I mentioned no alcohol was allowed in the house; however, we spotted a little “bar” across the road. I have put this into inverted commas because you couldn’t really call it a bar, not in the buy your drinks at the bar, sit in nice comfy seats AND actually be housed in a building, sense of the word. It was literally a few tables and chairs under a corrugated roof, with a fridge on the side of the road, and the bar staff slept there. Ha, but then this is Thailand (and one of the reasons why I love it so much). We frequented that bar every day and had some good times there.

Our Little Bar

Our Little Bar

Living at the brown house had its routines. Breakfast was 8-9am, lunch was 12-1pm and dinner was 5-6pm. Bit like being at school really, although the food was better. The first week of the tour was a sightseeing one and there was a lot of free time. Everyone was really nice, although there were a few girls who formed a little group and (maybe this was from being a bit older) but I thought they kept coming out with silly comments, and were not interested in anything that we went to see, only drinking and flirting with the boys. Now I am not saying there is anything wrong with that, most certainly not, but some of them didn’t really make the effort with anyone and it was slightly wearing after a while. We had our first Thai language lesson, which taught us the basics to get by, and an introduction to Thai culture- the dos and don’ts of living in this country.
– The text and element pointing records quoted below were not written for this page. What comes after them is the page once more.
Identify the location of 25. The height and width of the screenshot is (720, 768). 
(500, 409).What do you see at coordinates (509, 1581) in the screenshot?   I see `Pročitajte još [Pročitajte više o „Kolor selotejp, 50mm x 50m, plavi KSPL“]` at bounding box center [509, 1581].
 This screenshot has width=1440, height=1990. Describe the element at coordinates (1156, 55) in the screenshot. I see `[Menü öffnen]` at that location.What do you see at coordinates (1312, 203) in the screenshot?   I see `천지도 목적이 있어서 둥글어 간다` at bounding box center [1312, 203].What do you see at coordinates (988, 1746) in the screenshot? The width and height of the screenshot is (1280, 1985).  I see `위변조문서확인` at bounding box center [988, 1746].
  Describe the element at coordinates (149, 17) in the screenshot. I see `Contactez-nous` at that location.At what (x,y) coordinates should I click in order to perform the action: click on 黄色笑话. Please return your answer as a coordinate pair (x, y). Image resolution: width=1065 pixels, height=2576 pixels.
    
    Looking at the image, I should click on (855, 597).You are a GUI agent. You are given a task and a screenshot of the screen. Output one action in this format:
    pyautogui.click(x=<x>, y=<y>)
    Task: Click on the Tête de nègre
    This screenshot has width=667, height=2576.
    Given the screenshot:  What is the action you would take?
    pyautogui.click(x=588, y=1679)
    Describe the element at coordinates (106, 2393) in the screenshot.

We had Thai lessons everyday of that first week. It wasn’t compulsory to go but as the activities were included in the cost of the trip it seemed silly to miss out on anything. I think I missed one, due to me and a guy from the UK, Niki, getting an impromptu lesson, in the bar the night before, from one of the co-ordinators, Yin. We came to the conclusion that the learning of Thai together with the consumption of alcohol made for an easier way to remember the words. Needless to say we did not remember anything when we went to our next lesson!

We had cooking lessons in which we learned how to make a variety of dishes, one being papaya salad. Papaya salad, or  ส้มตำ-Som Tam, is one of Thailand’s national dishes. It is relatively easy to make, very nutritious, and can be quite spicy but very flavoursome.


The co-ordinators also took us for walks around the village, so we could get our bearings. Singburi is situated on the flat river plain of the Chao Phraya river, which weaves its way through the province. Near to where we stayed there was a small market with a few shops, and there were small restaurants along the river which serve different Thai dishes, including frog (กบ-gohp), which is actually quite nice, very spicy though but it tastes just like chicken. My favourite dish was chicken and rice (ข้าวมันไก่-Khao man gai) which was extremely cheap, around 20baht (about 40p). You will find that eating as the Thais do, on the street or in these little riverside restaurants, which are no more than a few tables and chairs, a cooking area and covered from the rain by a straw roof, are by far the cheapest places to dine.  Wednesdays were BBQ night and we all piled into trucks (สองแถว-songthaew , literally meaning two rows – 2 benches fixed along either side of the back of a truck, covered with a roof), into town. The BBQ place was a small restaurant with long wooden tables and chairs and there was a “help yourself” array of vegetables, salad and sauces. On the tables were small BBQ’s, which had a sloping middle section to cook the meat on and surrounding that was boiling water, in which to cook vegetables. They are quite delicious, although not my favourite way to dine, but it was nice to have some meat after 2 weeks of vegetables. There was also entertainment in the form of karaoke and, love it or hate it, (I only get involved if I have sunk several vodkas) the Thais absolutely love it. In that particular restaurant the staff lower a projector screen, on which to play the video of your chosen karaoke song, you get given a microphone and away you go. There are loads of karaoke bars and restaurants throughout Thailand, so if this is how your get your kicks on a night out, then you won’t have far to look.